Corriere del Veneto (Vicenza e Bassano)
«Senza Confini» In un volume gli scatti di Aprile
In «Senza Confini» gli scatti del fotografo padovano scomparso 2 anni fa
Questo tempo sospeso, a casa, permette di recuperare quel che lo stesso tempo ha travolto, quand’era tiranno. E capita che una più tranquilla perlustrazione di biblioteca domestica faccia riemergere cose non sfuggite, ma rimaste lì, dormienti. Così è il tempo giusto per restituire ad Angelo Aprile, fotografo padovano, quel che è di Angelo Aprile. Che è scomparso giovane un paio d’anni fa ma ci ha lasciato, grazie ai suoi amici, un libro fondamentale per la storia della fotografia padovana e non solo: si intitola Senza Confini, e merita una meditazione che va al di là della fotografia.
E chiamiamola ancora fotografia, se vogliamo. Ogni immagine catturata dalla realtà ha bisogno di una superficie: la pellicola, la scheda elettronica, la carta sulla quale viene stampata, lo schermo che la proietta. Aprile la supera, la superficie è solo un tramite. Ogni sua fotografia va «dentro». E ci sono molti dentro: il nostro innanzitutto, quello di chi guarda. Noi che oltre al solito guardare/vedere, con le foto di Angelo «sentiamo», è impossibile non farlo, è una tempesta di sentimenti quella che ci investe, ci scava, lascia sensazioni e tracce, pensieri nostri e suoi, forse pensieri di chi è ritratto. Questa fotografia va oltre la tecnica, l’estetica - molti, moltissimi bravi a fare i «quadretti» – il suo essere innanzitutto messaggio predomina, comanda, impone una fruizione più profonda. Inevitabile e obbligatoria, non le si sfugge: la tentazione di disquisire sugli equilibri dei bianchi e dei neri, sul linguaggio del colore, sulla nettezza delle inquadrature, sul miracolo dell’attimo scelto è facilmente superata. C’è qualcosa di più bello, eticamente più bello, e più profondo. Queste foto vi parlano immediatamente di giustizia e ingiustizia, di umanità individuale e collettiva, di lotta, vittoria e sconfitta, di guerra e raramente pace. La scelta di Angelo non è mai stata quella di rassicurare i pochi privilegiati, ma al contrario quella di far vedere donne, uomini, situazioni in cui la quiete non c’è, perché il mondo è crudele, ingiusto, in gran parte sbagliato. Non servono parole, ad Angelo, per dircelo. Serve soprattutto la sua comprensione, servono i suoi occhi. «Dentro» alla macchina fotografica va questa capacità: capire. Testimoniare è quasi secondario. Parlando di fotografia, sembra quasi paradossale: ma con Angelo saltano i diaframmi, noi vediamo con i suoi occhi, non con la sua fotocamera. Se siamo bravi, sentiamo con il suo sentire.

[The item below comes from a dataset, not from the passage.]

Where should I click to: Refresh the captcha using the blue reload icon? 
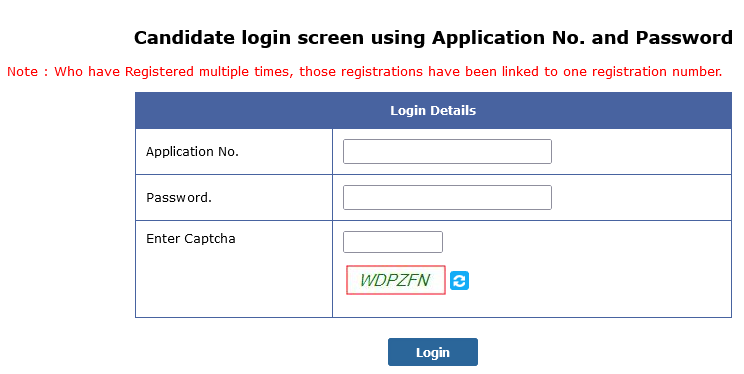coord(459,280)
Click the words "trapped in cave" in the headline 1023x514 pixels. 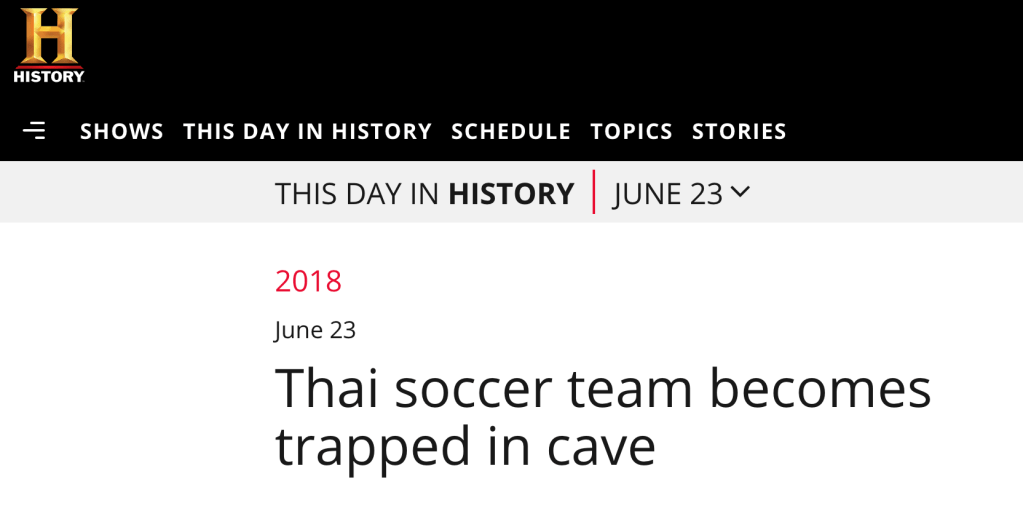point(465,447)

E poi i bambini: la purezza più totale, non c’è stato il tempo per sovrastrutture, è l’esistenza senza aggettivi che si identifica con le emozioni. Le loro, le nostre, e questa è commozione diversa.
Ancora un «dentro»: è quello delle situazioni. Anche qui una scelta precisa, esserci, e non da spettatore. Le manifestazioni, i cortei, i concerti, ovunque dove le persone diventano azione. Angelo era in mezzo, e ci porta con sé, siamo lì anche noi, in mezzo ai rumori, alle grida, magari agli eccessi. Le foto dell’ «assalto» contro le Grandi Navi a Venezia sono tra le più belle mai viste, molto più pregnanti di quelle documentarie che hanno riempito i giornali, iconiche ma ferme. Con Angelo ci arrivano in faccia gli spruzzi della laguna, il fumo delle torce vi brucia gli occhi. Chiudono il libro, è l’ultimo omaggio prima del ritratto di Angelo.
Il senso di tutto il lavoro di Aprile - e di questo libro importante, Senza Confini, curato da Massimo Sormonta, è che le disuguaglianze non cancellano l’uguaglianza. Scorre sotto gli occhi una storia umana che cerca fratellanza, diritti comuni e tutto quel che c’è da fare perché ciò avvenga. Quindi opposizione, antagonismo, protesta, la lunga marcia di Angelo che per lui s’è fermata qualche mese fa, e che ora è affidata a queste immagini. Grazie a lui, ci sentiamo più uomini in mezzo agli uomini, persone e non corpi. Cosa che, sia detto in una riga, vale anche per gli animali: il loro sguardo è come il nostro, ci dice Angelo, uomo gentile che si ficcava convinto in mezzo alle passioni. E allora possiamo davvero chiamarla solo fotografia?